I was more than relieved when Paul Bernardo was denied parole last week.
I was in my 20s and living in Toronto when this convicted killer and rapist and his wife were running loose and committing their crimes, and I’ll never forget the fear that gripped the city at the time.
Bernardo’s crimes over several years in the late 1980s and early 1990s sparked widespread terror and revulsion, particularly in the Scarborough area of Toronto where many of the crimes took place.
As well as numerous vicious rapes, Bernardo and his then-wife Karla Homolka kidnapped, tortured and killed Leslie Mahaffy, 14, before dismembering her body, encasing her remains in cement and dumping them in a nearby lake.
The couple was also convicted of killing Kristen French, 15, in 1992 after keeping her captive for three days.
It was a long time before Toronto police finally cracked the case and brought the horrible duo to justice, and the trauma it caused in Toronto at the time was unbelievable.

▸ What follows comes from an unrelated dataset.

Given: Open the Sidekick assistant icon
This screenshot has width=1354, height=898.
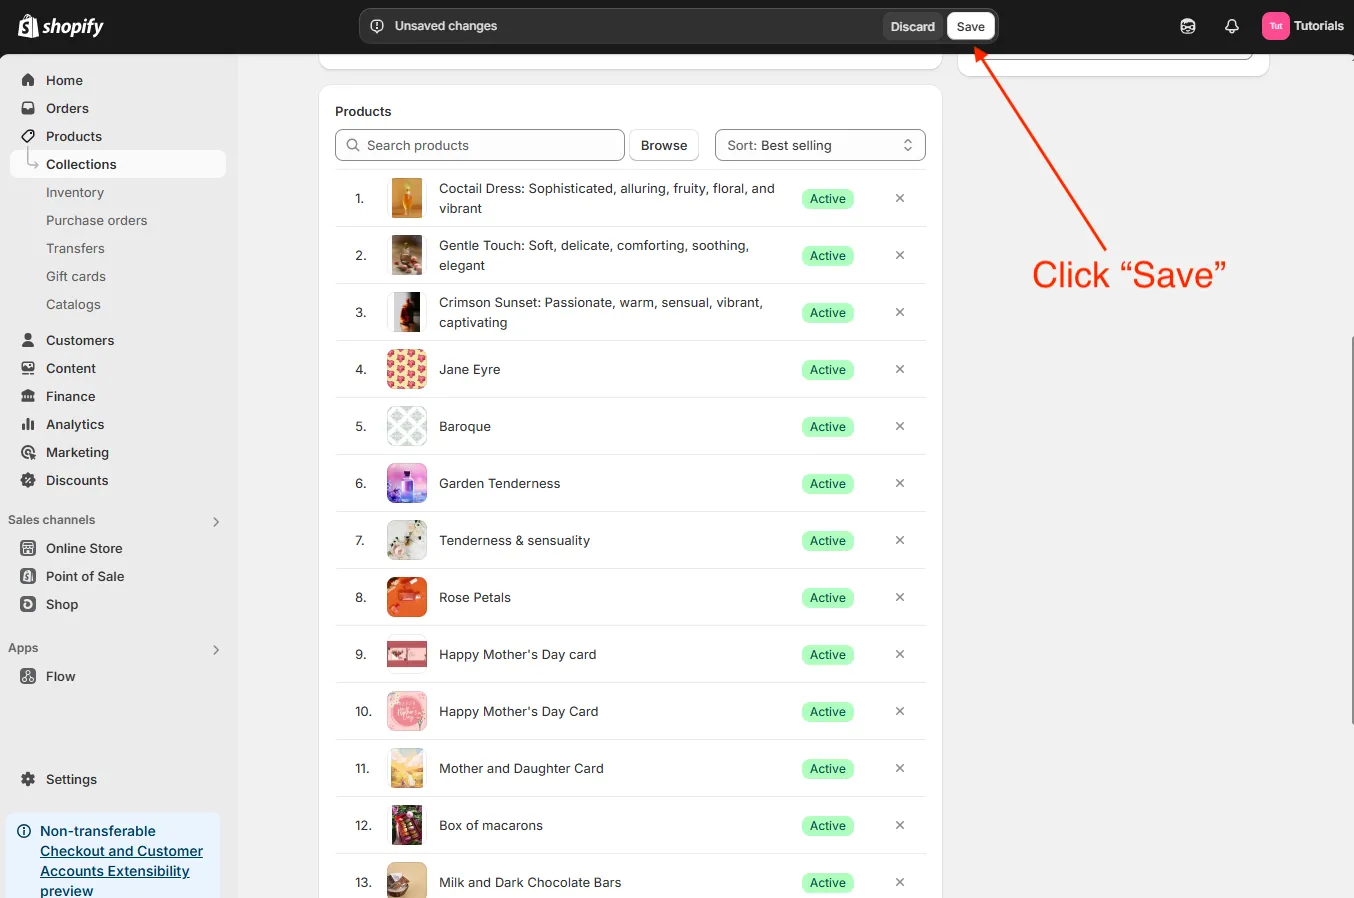Looking at the screenshot, I should point(1187,26).
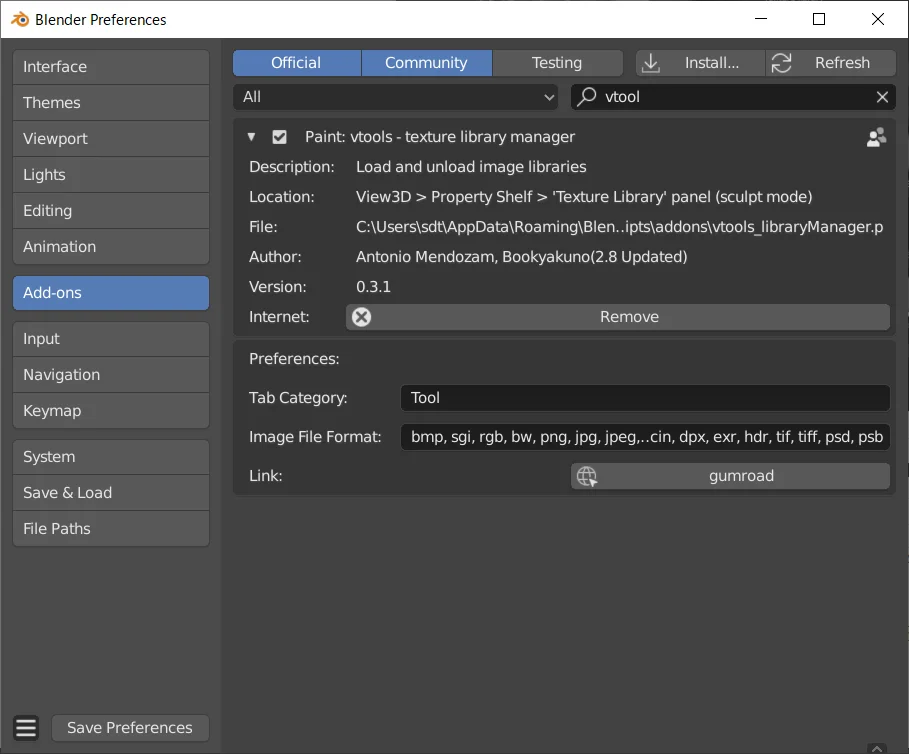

I lived in the northern part of the city and had friends living in Scarborough, which I affectionately called “Scarberia” for the distance I had to travel to visit them.
My travels to see my friends involved taking numerous streetcars and subways right through Scarborough where Bernardo perpetrated many of his nefarious crimes.
While most subway and streetcar stops in Toronto were typically a hive of activity well into the night, those stops in Scarborough were virtually empty.
I remember late in the evening waiting for subways in Scarborough when the only other people in sight were usually young guys like me.
I don’t recall seeing many women at the stops at night, other than those travelling in large, tightly-packed groups and looking nervous the whole time they waited for transit.
Girl friends of mine were reluctant to go out at night, even in areas far from Scarborough, although they were assured they would be with other people and protected.
I had lived in Toronto for several years by this time, and there was never an incident in which I felt my personal safety was ever threatened, even though I spent a fair amount of time travelling around the city at all hours of the night.
As I was pretty young and ignorant, it occurred to me for the first time in my life that women generally have a lot more to fear from violent crime than men.
That made me angry, and I followed the case in the press with great interest in the hopes that the police would get to the bottom of the terror that was plaguing the city and make some arrests.
When that finally happened, people started coming out again at night, and the street and transit stops in Scarborough began to slowly fill back up again with lively crowds in the evenings.
Seeing that monster being considered for parole after 25 years made my skin crawl.
I’m glad the parole board had enough sense to send him packing back to his cell in solitary confinement, at least for another two years when he will be eligible to apply for parole again.
Donna French, the mother of Kristen French, argued at the parole hearing that Bernardo should never see freedom again, and I agree with her.
I don’t think he can ever be rehabilitated, and the risk to the public is too great for him to run loose again.